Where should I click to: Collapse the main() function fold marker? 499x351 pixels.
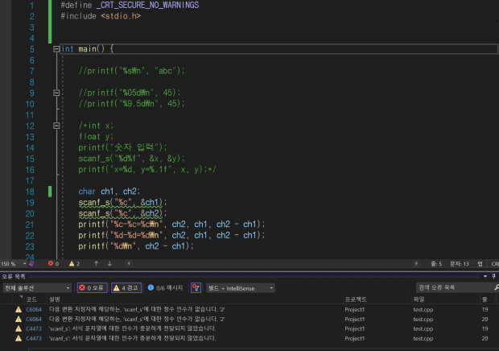point(56,49)
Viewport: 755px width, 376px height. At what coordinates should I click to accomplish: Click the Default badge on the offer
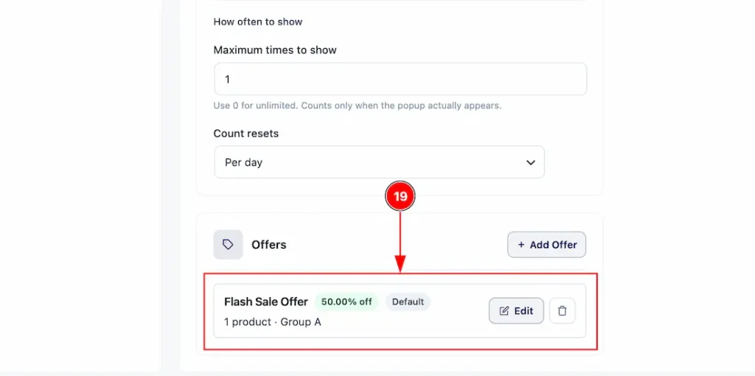[x=408, y=302]
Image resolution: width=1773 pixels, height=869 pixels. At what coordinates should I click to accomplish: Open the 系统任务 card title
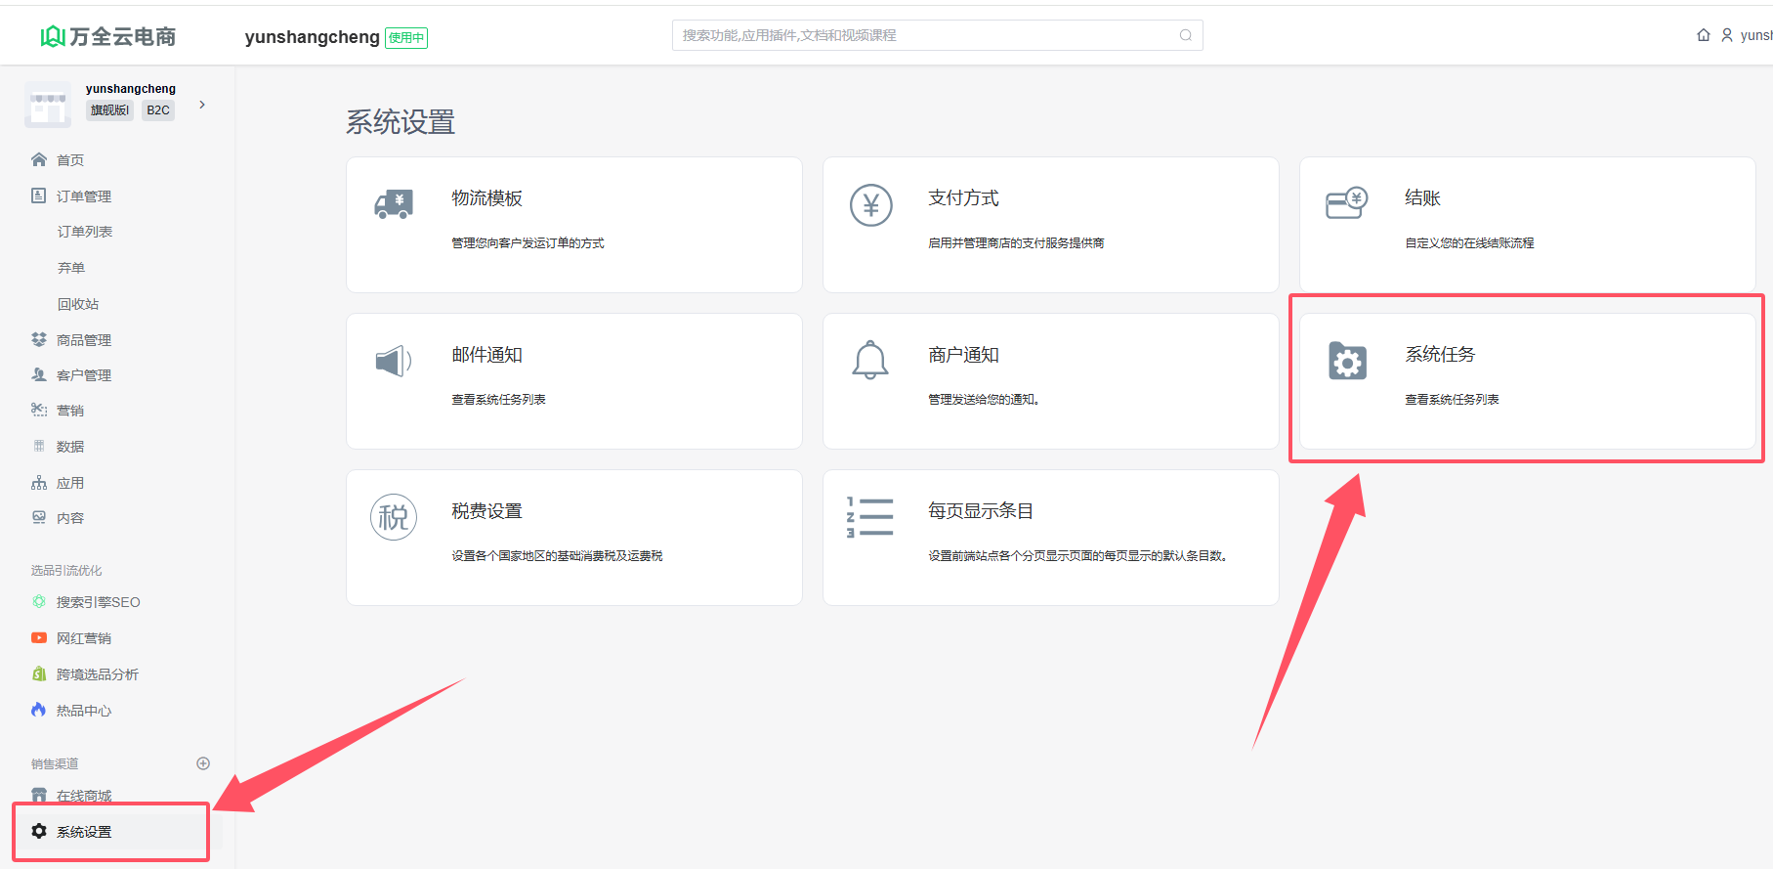point(1440,355)
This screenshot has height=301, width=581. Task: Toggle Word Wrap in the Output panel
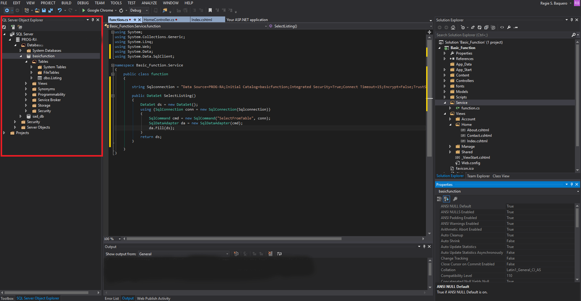[x=279, y=254]
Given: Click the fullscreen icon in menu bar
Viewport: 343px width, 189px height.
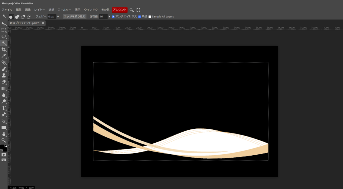Looking at the screenshot, I should (138, 10).
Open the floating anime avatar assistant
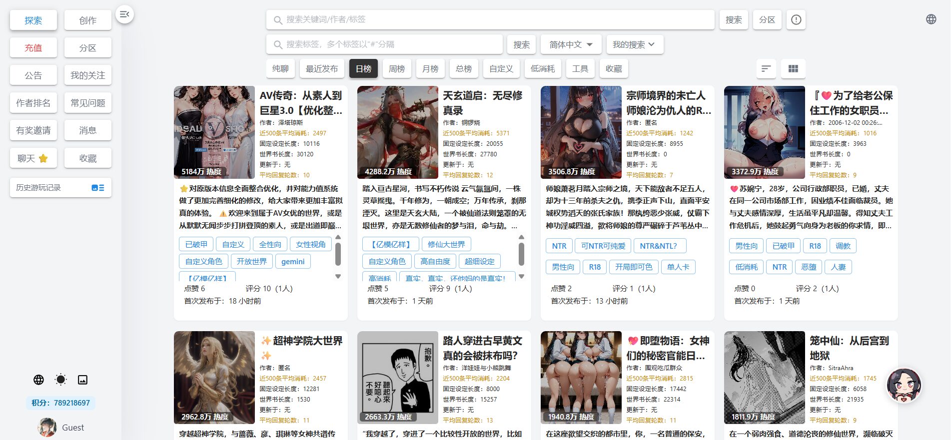The image size is (951, 440). point(904,386)
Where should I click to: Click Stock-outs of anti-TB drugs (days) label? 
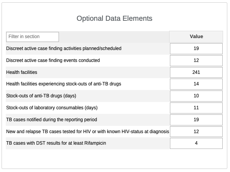[41, 96]
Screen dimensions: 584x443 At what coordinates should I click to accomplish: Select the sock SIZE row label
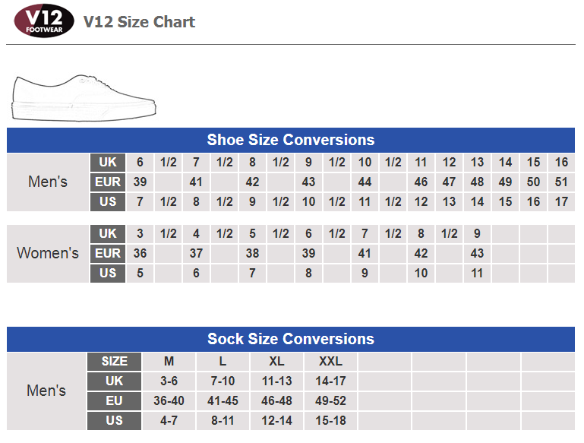click(115, 362)
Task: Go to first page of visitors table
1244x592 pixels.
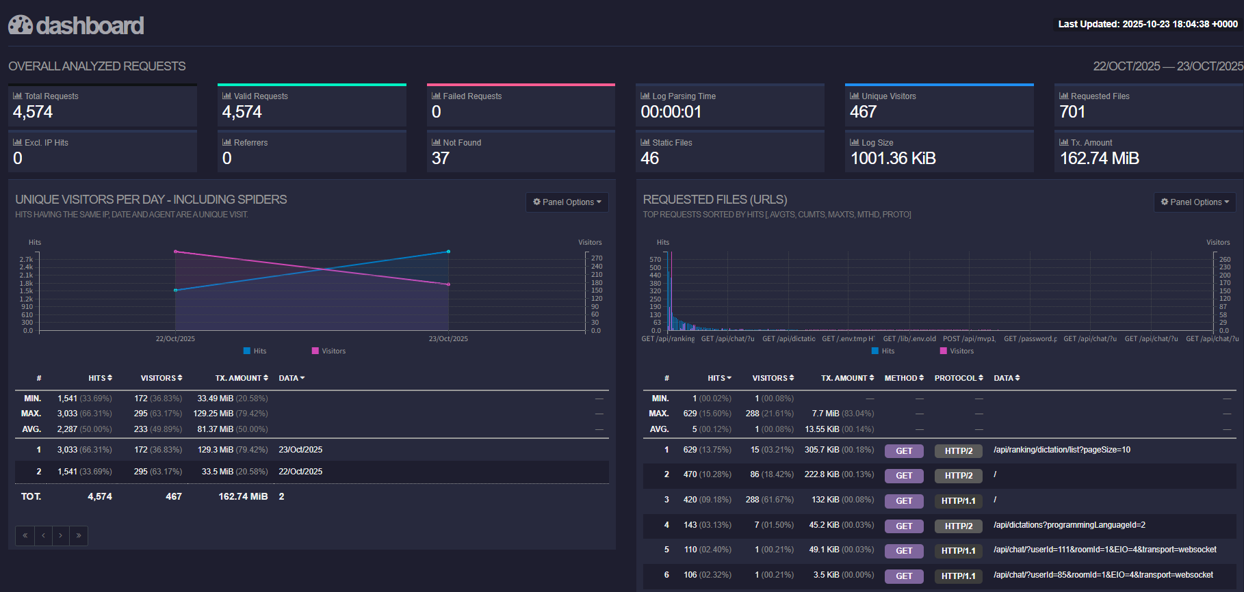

■ WHAT TO PRODUCE
Write out nothing but the lines from the one with "Given: Click the fullscreen icon in menu bar" through the last line of the entries, exactly as they stand; pictures are not part of the copy.

■ ANSWER SPACE
Given: Click the fullscreen icon in menu bar
Viewport: 343px width, 189px height.
Looking at the screenshot, I should (138, 10).
Open the floating anime avatar assistant
The image size is (951, 440). point(904,386)
Where should I click to: Click Stock-outs of anti-TB drugs (days) label? 
[41, 96]
Screen dimensions: 584x443 At what coordinates should I click to accomplish: Select the sock SIZE row label
click(115, 362)
Task: Go to first page of visitors table
1244x592 pixels.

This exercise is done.